MR GLEESON: Yes, and the essential difference being economic depreciation gives you some real link between the revenues you are generating in a profit and loss sense and the return on your capital. So that if in the first year you received $10 million in revenue you had too many dollars in operating costs and you required a rate of return of five per cent, as the sums there work out, your value is now $97 million at the end of the year. The relevance of it here is of course with this pipeline, because the Commonwealth did not recover a reasonable rate of return, although it spent several hundreds of millions of dollars buying the pipeline, by 1994 in economic terms there was $1.2 billion invested in the pipeline that still had to be recovered from users in order to fully recover a reasonable return over the life of the pipeline.
GLEESON CJ: But depreciation is a concept that is employed for different purposes, is it not? I mean, if you are an entrepreneur who builds hotels and you build two hotels, one in Zimbabwe and one in Paris, you will expect or require probably a return of capital from your Zimbabwe investment in a much shorter time than you would look to for a return of capital from your Paris investment. So, in accordance with your policy, you might look to write off that asset in X years in the case of the Zimbabwe hotel, and X + Y years in the case of the Paris hotel, but when you have written both hotels off completely for your own purposes, whatever they might be, it does not mean they are valueless.
MR GLEESON: Following on from your Honour’s question, if one were valuing the hotel on a replacement cost basis you might say its value today is $100 million. You might then say under this approach paragraph (f) requires me to look at some past factors to see whether I should make some modification to the primary valuation method of $100 million. The central point in this case is the Tribunal has found that properly construing and applying (f) in the present case would not reduce the DORC value, it would if anything, increase it. Your Honours will notice in paragraph (f) that the middle concept is the economic depreciation of the covered pipeline. It is the pipeline viewed as the entity which was built in 1976 and lasts for a period that one is considering the economic depreciation of.
I think I need to make it more specific. Could I ask your Honours
to keep this open but look at volume 1 at page 397 where as part
of the draft
decision the ACCC explained what economic depreciation is and at line 50
said:
In the case of the MSP assets it would appear that the book depreciation values were not fully reflected in tariffs in addition to a commercial rate of return. This is demonstrated in Table 2.7, which presents the economic depreciation analysis of the MSP from its commencement of operations until its sale –
in 1994. Over the page, the table in a more complicated fashion does the simplified example your Honours saw on page 861, that it starts with an opening cost of assets built in 1977 of $226m, makes assumptions about a commercial rate of return – yes - and then shows at the end of the first year the Commonwealth has gone backwards by $30 million. It follows that analysis through and says as a covered pipeline, by the time you get to 1994 you have gone substantially backwards in terms of the recovery of a commercial rate of return.

Short exercise 1
In the hearing transcript, according to the table, how far had the Commonwealth gone backwards by the end of the first year?
Short exercise 2
Reproduce the stretch of the hearing transcript from "MR GLEESON: Following" through "economic depreciation of.".
Short exercise 3
Which distinct amounts written with a dollar sign appear in the hearing transcript?

Recorded information
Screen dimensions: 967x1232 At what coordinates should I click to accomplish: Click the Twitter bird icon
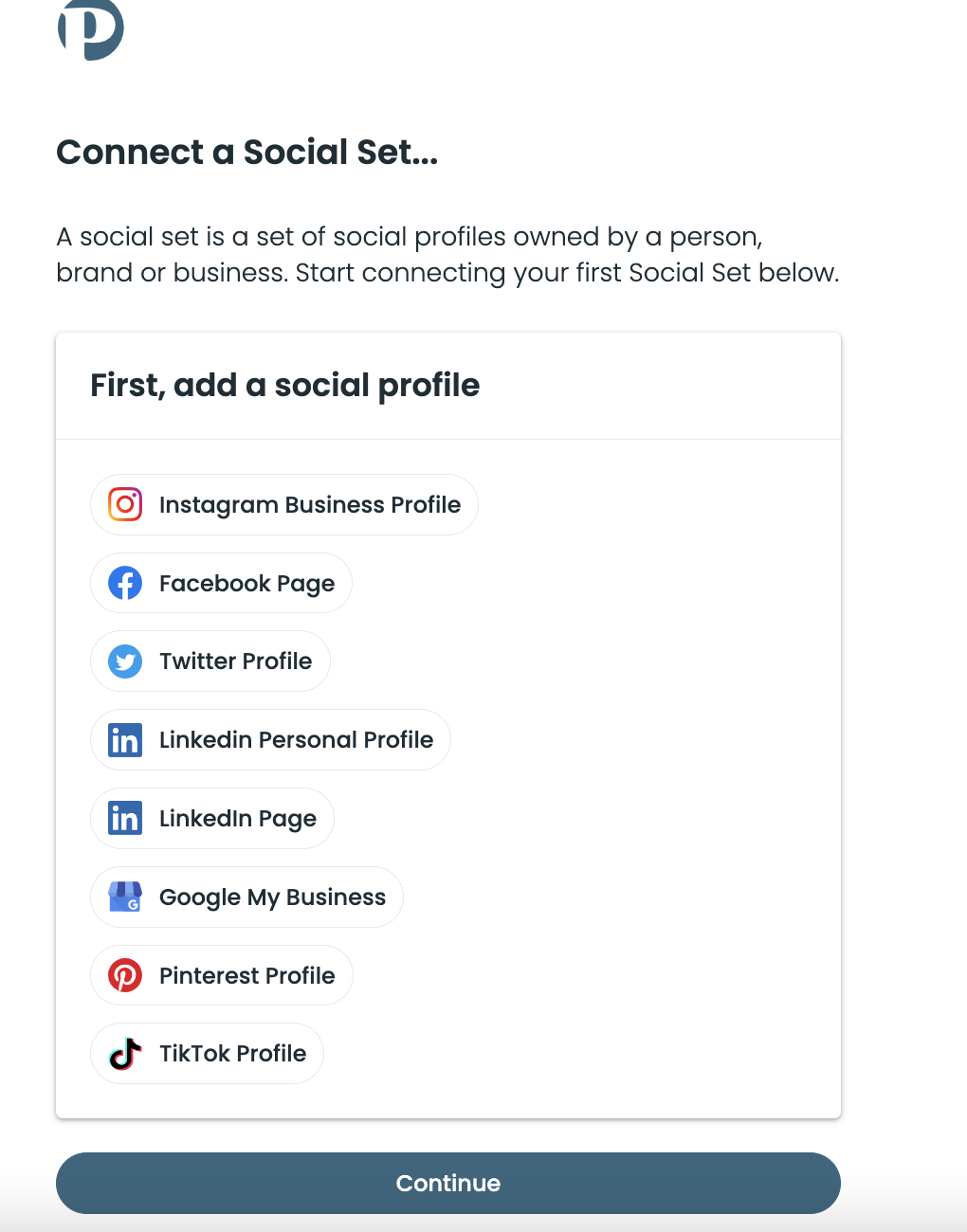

Correct result 1
$30 million

Correct result 2
MR GLEESON: Following on from your Honour’s question, if one were valuing the hotel on a replacement cost basis you might say its value today is $100 million. You might then say under this approach paragraph (f) requires me to look at some past factors to see whether I should make some modification to the primary valuation method of $100 million. The central point in this case is the Tribunal has found that properly construing and applying (f) in the present case would not reduce the DORC value, it would if anything, increase it. Your Honours will notice in paragraph (f) that the middle concept is the economic depreciation of the covered pipeline. It is the pipeline viewed as the entity which was built in 1976 and lasts for a period that one is considering the economic depreciation of.

Correct result 3
$10 million, $97 million, $1.2 billion, $100 million, $226m, $30 million